▶ Required work
Copy the items starting at the line "Given: Click the DME1-009P19 clone arrow" and ending at the last item, renaming "text box" to "input field" and changing nothing else. Omit the pictures.

▶ Records for processing
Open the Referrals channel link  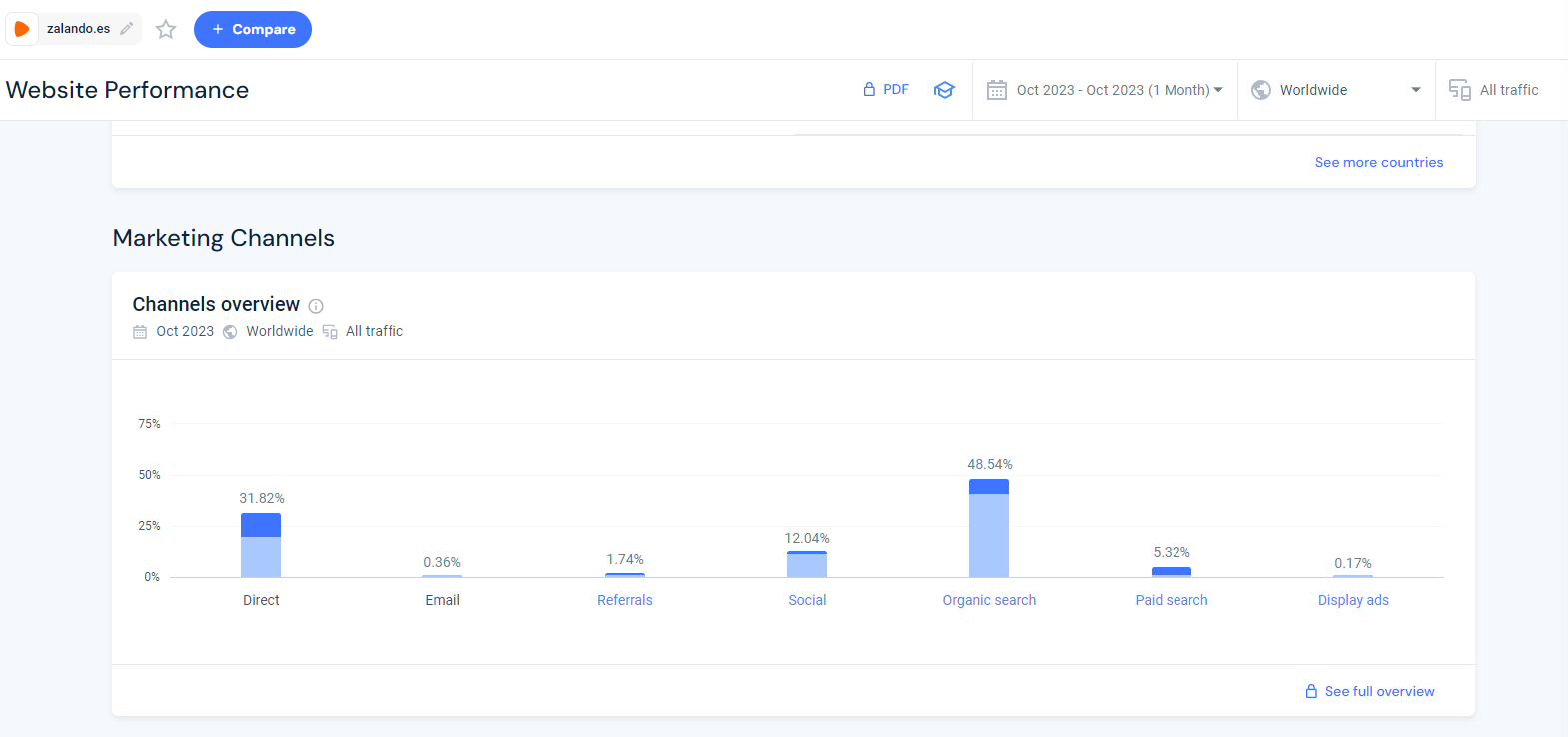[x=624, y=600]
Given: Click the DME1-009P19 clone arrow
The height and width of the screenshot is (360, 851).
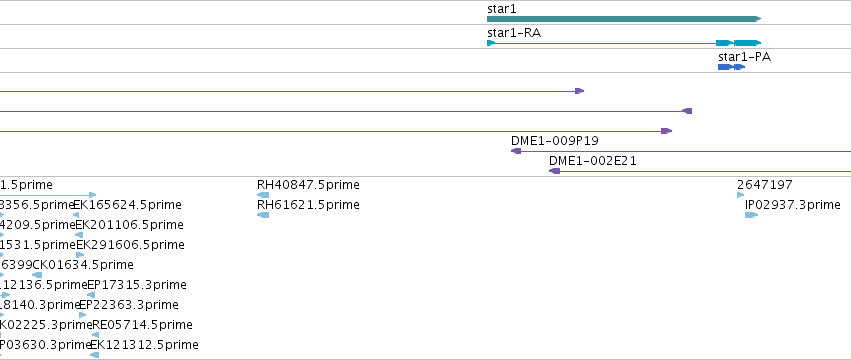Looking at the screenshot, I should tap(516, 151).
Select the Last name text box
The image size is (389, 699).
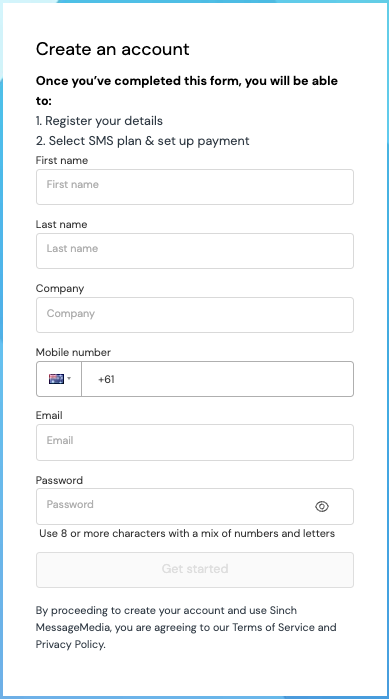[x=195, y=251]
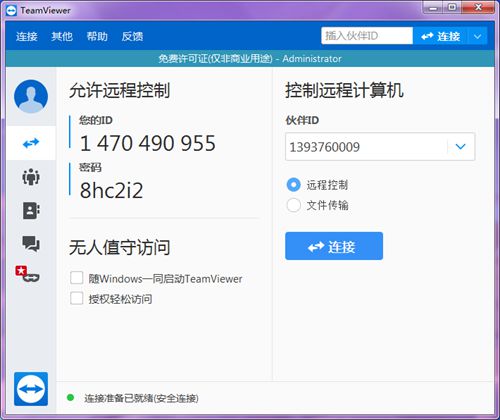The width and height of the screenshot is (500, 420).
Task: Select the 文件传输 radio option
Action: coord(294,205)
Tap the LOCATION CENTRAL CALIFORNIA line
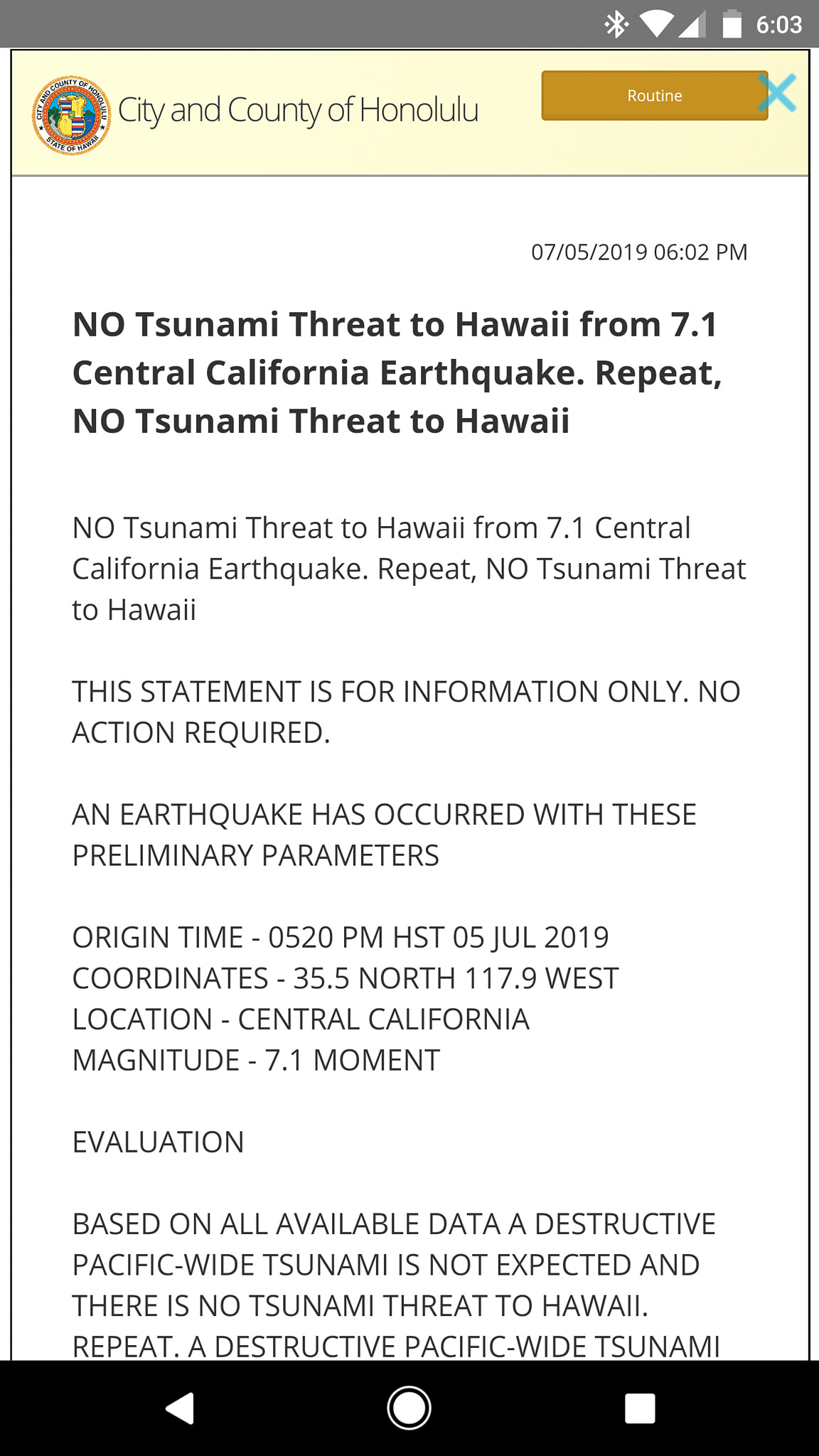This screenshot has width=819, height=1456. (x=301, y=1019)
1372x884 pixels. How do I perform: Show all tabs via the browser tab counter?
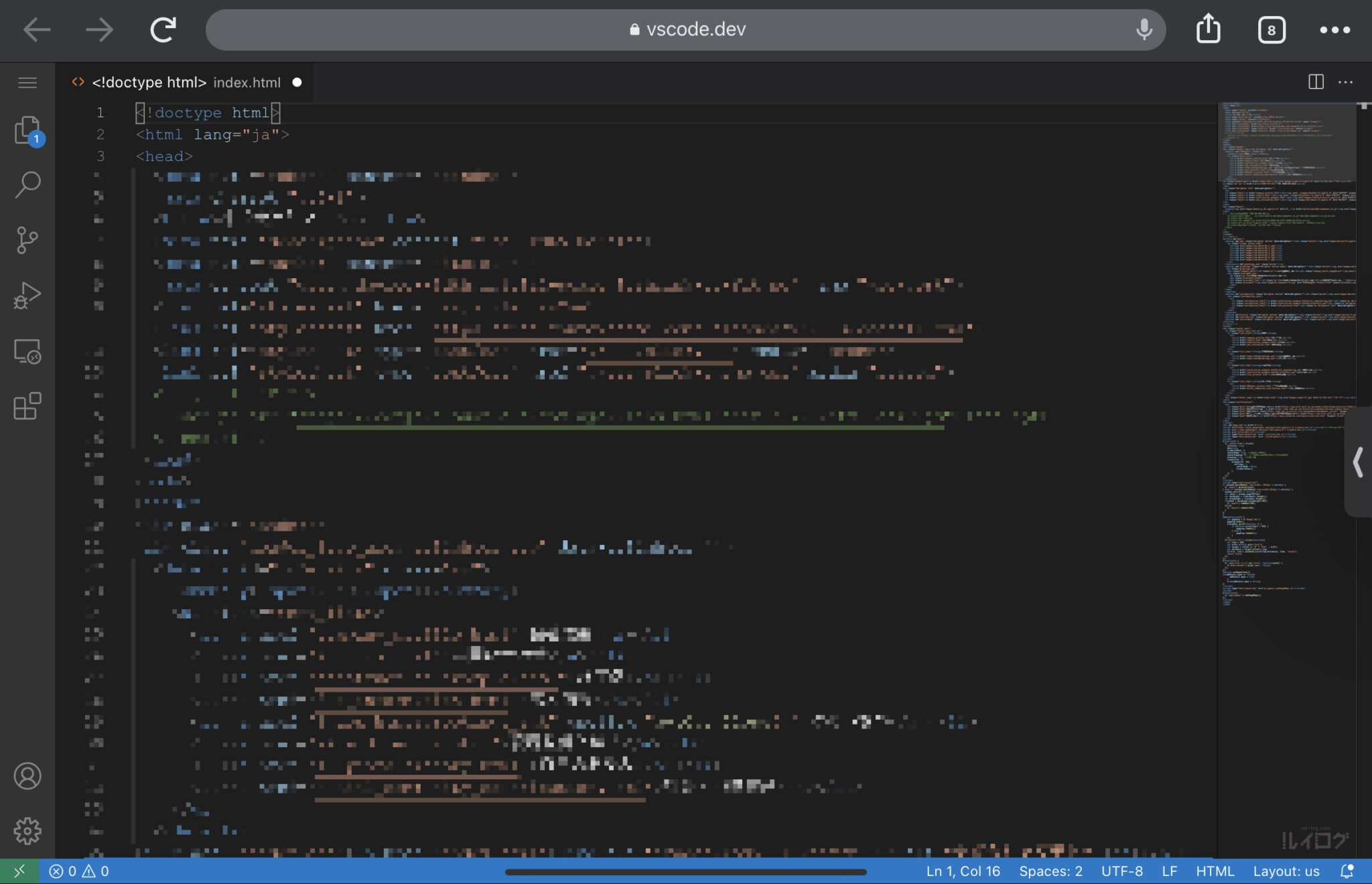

▶ Finished task
Given: Click the DME1-009P19 clone arrow
The height and width of the screenshot is (360, 851).
Looking at the screenshot, I should tap(516, 151).
Select the Last name input field
The image size is (389, 699).
[x=195, y=251]
The width and height of the screenshot is (500, 420).
Task: Select the 文件传输 radio option
Action: coord(294,205)
Tap the LOCATION CENTRAL CALIFORNIA line
This screenshot has width=819, height=1456. (x=301, y=1019)
1372x884 pixels. How do I perform: Show all tabs via the browser tab counter?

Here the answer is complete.